This is why any bit of ASM code will help me to save time during the execution of pgr and saving of my
array on my HD.

Because the array is stored in 3D in memory from time to time I have to save this arrays to the hard drive.
Due to electrical storms I have to do that  each time I update any data.

Saving a 3D array to a HD which is in  1D  is a tricky conversion.
How do I convert a 3D array to a 1D array?
Any idea of code?

For example if I save to the cell 2,10, 20 this would different from the cell 2,20,10.
I can  not  just multiply 2 *  10  * 20
I need to use a Gauss sequence   :eek  which I have not managed to find yet. But it does exist..

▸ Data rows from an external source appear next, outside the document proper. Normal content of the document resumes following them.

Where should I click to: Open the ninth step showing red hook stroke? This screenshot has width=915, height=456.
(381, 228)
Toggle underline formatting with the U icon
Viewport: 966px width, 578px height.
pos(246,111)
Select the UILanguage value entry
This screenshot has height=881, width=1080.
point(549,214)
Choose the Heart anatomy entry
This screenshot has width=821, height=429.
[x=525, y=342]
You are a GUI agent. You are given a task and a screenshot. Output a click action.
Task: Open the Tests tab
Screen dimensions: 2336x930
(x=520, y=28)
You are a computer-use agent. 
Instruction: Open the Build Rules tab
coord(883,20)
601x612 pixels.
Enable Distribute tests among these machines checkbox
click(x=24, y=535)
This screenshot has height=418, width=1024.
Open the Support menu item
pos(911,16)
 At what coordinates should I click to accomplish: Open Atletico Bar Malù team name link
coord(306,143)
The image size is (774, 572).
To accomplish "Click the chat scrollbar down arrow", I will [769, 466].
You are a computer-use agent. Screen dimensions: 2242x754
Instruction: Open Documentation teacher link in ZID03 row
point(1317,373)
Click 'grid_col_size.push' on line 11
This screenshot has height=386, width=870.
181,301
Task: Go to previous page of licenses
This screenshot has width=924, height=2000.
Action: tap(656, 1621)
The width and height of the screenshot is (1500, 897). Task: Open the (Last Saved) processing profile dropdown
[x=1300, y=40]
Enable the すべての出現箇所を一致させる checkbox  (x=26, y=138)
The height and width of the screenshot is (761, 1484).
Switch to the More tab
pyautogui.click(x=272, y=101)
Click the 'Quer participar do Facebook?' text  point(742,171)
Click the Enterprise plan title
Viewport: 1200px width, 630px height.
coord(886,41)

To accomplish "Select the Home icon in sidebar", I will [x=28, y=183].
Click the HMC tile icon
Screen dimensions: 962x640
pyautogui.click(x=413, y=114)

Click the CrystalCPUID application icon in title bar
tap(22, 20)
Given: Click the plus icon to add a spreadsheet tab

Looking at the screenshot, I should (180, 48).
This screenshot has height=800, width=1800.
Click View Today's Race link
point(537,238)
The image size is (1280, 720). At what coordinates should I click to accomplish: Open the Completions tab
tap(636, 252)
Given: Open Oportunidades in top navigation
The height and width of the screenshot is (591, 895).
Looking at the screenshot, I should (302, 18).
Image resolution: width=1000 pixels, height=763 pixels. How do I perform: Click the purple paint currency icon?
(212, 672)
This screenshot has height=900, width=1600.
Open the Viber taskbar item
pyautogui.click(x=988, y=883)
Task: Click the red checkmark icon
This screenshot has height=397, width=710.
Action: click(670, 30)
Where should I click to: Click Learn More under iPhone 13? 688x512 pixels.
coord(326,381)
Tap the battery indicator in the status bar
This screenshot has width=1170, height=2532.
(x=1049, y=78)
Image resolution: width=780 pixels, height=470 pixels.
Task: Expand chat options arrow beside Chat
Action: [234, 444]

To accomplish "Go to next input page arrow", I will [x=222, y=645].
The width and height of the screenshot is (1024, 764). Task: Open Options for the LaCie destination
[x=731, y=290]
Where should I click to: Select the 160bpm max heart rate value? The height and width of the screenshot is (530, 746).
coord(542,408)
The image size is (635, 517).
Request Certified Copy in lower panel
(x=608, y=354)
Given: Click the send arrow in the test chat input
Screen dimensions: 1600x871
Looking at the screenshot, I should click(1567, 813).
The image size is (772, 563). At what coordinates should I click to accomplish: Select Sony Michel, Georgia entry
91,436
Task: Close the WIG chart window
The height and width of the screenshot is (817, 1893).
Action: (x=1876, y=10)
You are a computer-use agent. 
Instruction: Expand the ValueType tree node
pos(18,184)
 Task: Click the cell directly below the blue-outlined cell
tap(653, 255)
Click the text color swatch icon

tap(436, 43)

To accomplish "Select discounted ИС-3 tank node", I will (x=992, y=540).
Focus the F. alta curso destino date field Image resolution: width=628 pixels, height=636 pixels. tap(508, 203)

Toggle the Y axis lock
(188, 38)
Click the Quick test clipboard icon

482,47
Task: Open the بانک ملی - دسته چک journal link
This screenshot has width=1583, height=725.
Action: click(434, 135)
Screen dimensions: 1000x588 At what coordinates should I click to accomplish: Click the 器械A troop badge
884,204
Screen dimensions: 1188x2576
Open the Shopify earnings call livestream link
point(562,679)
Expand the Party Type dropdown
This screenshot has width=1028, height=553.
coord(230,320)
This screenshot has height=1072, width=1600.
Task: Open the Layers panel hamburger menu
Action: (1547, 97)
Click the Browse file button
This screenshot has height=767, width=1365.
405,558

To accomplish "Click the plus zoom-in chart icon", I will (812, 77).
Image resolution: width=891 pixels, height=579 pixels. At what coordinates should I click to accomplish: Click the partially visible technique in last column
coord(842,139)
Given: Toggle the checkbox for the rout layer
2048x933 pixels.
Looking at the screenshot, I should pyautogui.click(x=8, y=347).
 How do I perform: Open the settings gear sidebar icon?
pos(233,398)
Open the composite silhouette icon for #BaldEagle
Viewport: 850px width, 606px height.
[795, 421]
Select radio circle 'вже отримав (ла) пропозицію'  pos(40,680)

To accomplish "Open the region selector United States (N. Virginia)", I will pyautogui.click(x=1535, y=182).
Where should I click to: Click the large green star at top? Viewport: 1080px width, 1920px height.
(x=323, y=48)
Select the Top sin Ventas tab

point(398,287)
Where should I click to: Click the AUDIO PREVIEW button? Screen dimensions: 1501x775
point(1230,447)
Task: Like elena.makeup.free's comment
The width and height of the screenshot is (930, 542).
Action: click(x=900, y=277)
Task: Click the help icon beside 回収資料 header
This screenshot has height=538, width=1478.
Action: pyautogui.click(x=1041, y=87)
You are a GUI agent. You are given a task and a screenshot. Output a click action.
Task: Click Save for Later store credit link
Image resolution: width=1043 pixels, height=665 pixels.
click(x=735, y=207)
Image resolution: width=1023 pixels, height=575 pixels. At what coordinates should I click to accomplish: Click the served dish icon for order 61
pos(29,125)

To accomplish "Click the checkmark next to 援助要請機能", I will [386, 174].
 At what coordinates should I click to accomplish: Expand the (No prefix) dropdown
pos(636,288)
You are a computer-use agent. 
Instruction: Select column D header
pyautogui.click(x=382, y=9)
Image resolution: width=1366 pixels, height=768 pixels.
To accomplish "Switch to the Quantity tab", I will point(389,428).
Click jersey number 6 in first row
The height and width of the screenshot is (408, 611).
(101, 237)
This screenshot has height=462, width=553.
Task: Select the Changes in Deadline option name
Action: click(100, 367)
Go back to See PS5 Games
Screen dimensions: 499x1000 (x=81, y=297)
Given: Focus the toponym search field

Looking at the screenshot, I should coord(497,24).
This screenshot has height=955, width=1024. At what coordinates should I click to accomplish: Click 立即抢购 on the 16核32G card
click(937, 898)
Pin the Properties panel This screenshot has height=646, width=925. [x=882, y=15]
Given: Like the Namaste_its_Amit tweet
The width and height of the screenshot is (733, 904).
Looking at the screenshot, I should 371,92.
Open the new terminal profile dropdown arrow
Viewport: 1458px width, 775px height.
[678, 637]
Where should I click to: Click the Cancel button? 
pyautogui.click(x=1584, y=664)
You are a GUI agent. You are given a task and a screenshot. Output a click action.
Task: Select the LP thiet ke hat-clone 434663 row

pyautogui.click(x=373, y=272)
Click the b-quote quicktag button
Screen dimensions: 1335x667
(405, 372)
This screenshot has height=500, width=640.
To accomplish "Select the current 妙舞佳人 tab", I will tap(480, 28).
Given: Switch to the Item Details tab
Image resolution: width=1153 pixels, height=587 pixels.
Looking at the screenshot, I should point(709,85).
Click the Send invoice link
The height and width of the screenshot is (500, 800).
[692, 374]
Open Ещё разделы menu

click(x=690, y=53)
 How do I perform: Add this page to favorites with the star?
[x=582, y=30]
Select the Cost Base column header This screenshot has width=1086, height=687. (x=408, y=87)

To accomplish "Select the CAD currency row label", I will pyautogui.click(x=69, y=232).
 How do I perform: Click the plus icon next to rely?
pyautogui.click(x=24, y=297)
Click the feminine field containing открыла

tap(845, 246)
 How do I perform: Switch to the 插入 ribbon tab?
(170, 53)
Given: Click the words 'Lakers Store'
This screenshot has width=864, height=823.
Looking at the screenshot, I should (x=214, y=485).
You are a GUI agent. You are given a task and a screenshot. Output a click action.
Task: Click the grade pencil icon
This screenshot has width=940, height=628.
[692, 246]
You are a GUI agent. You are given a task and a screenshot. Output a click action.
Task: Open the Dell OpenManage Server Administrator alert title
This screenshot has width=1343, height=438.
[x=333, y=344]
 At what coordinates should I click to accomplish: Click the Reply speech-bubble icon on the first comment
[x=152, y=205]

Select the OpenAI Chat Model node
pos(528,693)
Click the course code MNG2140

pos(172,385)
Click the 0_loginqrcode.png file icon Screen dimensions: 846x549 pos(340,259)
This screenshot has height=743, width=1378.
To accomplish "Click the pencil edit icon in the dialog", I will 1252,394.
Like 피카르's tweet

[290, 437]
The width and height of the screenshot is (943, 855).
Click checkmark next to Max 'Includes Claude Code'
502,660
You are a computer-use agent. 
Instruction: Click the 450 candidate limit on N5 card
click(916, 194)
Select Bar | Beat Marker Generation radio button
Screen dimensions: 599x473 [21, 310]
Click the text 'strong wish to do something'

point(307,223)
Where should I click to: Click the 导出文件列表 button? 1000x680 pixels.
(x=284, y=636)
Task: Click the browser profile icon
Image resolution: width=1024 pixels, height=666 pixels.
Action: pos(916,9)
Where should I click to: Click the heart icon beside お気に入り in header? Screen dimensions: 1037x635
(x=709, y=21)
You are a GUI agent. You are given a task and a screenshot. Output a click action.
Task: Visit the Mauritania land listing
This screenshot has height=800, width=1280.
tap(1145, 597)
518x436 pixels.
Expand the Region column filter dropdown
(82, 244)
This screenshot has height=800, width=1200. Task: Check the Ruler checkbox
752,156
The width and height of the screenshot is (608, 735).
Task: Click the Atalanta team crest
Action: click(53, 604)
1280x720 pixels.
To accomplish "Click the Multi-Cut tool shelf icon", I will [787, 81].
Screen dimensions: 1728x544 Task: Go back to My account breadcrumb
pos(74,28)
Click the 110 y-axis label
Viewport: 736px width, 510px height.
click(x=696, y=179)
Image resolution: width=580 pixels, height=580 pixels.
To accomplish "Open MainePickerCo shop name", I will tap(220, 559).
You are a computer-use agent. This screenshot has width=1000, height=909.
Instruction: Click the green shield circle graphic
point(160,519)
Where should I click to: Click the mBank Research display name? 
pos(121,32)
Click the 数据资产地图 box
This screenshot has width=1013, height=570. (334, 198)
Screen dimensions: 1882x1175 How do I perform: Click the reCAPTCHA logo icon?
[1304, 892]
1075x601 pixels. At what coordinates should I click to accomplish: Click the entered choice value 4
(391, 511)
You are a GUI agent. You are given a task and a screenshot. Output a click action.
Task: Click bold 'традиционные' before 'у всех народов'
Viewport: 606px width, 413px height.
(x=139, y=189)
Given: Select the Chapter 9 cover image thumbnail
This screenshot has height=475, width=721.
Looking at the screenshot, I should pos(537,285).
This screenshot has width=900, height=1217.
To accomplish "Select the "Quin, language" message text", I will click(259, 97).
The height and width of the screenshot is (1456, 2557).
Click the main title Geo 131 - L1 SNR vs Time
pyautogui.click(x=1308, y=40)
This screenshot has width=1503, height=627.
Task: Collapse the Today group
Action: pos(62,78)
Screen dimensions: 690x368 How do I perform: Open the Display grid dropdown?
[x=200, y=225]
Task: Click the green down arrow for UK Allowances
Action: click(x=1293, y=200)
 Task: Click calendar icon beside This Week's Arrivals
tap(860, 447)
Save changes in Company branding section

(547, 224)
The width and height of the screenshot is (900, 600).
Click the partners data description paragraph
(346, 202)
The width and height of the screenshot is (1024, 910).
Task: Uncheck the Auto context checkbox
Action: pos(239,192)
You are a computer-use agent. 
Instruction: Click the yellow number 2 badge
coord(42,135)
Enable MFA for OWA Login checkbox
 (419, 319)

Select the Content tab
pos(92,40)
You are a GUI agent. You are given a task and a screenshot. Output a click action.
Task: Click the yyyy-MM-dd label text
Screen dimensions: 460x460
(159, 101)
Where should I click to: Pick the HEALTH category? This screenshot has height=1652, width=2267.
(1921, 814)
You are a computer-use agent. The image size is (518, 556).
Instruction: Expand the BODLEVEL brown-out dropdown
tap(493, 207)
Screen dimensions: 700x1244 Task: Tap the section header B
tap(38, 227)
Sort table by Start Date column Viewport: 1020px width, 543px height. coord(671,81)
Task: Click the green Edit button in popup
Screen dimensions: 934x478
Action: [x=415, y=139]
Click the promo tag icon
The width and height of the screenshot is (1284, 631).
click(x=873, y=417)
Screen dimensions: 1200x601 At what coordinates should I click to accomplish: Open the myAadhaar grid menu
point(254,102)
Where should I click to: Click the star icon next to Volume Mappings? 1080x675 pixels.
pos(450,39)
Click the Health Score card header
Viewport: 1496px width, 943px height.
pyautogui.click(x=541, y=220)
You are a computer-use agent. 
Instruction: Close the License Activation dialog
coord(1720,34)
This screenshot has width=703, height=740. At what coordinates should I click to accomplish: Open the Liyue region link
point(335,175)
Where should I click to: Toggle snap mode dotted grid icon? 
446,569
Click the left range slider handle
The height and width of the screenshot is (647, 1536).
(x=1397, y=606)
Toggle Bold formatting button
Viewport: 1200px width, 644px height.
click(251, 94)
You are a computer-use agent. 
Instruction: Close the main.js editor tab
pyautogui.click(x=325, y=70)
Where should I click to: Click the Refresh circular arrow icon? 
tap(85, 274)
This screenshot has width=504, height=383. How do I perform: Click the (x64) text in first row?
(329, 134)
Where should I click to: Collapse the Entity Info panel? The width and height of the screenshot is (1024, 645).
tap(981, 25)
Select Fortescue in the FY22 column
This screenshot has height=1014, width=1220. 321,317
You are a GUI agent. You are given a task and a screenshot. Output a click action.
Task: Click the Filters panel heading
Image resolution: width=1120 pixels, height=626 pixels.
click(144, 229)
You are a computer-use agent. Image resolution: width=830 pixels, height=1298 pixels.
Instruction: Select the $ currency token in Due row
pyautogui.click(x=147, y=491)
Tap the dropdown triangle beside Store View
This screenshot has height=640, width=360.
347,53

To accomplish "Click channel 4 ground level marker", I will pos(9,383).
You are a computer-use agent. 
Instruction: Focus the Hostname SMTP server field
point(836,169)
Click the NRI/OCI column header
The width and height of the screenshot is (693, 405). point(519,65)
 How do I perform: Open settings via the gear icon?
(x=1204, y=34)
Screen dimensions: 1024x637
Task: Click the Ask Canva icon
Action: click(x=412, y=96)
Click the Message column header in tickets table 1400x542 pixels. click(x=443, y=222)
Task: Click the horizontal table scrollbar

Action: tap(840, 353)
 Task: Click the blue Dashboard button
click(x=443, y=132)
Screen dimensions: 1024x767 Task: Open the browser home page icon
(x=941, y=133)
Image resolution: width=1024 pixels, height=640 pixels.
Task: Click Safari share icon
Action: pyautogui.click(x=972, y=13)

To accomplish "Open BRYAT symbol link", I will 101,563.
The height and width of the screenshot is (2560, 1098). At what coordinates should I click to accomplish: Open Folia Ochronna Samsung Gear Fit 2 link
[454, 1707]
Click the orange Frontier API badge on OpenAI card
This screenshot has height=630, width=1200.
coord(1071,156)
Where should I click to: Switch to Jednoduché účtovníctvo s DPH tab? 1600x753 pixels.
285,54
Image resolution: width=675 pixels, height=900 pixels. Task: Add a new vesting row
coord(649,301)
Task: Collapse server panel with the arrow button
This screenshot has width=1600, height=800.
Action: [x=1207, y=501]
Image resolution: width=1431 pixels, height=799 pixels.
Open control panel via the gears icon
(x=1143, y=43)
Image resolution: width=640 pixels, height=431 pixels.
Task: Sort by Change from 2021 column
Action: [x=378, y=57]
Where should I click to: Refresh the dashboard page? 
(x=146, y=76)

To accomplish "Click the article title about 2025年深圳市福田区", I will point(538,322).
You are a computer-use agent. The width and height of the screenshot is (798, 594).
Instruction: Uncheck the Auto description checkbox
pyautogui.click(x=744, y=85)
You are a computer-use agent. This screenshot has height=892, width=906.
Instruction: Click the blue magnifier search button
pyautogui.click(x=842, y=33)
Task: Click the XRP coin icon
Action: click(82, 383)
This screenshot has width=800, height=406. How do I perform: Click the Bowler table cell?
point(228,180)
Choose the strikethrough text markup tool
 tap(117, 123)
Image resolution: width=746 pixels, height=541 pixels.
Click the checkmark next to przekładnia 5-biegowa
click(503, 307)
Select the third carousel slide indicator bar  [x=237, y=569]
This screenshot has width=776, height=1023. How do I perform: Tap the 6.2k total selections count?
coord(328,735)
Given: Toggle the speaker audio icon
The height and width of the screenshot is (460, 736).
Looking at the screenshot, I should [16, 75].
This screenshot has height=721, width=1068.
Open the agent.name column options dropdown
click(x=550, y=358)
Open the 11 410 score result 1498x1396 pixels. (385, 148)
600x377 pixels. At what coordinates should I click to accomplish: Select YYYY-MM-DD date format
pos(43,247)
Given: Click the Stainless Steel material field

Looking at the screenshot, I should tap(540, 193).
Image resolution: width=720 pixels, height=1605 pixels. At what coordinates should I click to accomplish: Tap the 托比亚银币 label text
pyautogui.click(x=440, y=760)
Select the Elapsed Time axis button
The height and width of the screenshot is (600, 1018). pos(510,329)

2)Also  I need to keep the integrity of my array on HD by using some sort of checksum system for each
row and column of the array. :U
So incase of corruption from electrical storms which are frequent in Brisbane Australia, I can rebuild
quickly my array stored on my HD or DVD?

** PB Console Compiler 4 accepts ASM code **

Coral
Brisbane , Australia :boohoo:

gabor

Hi!

NN is a very interesting topic you are coding.  :P Could you say a bit more about the general purpose of this NN? I could not found any info on this on the webpage you linked here...
My first question is, why don't you write all the critical parts in asm, not only the backup, but the calculations too?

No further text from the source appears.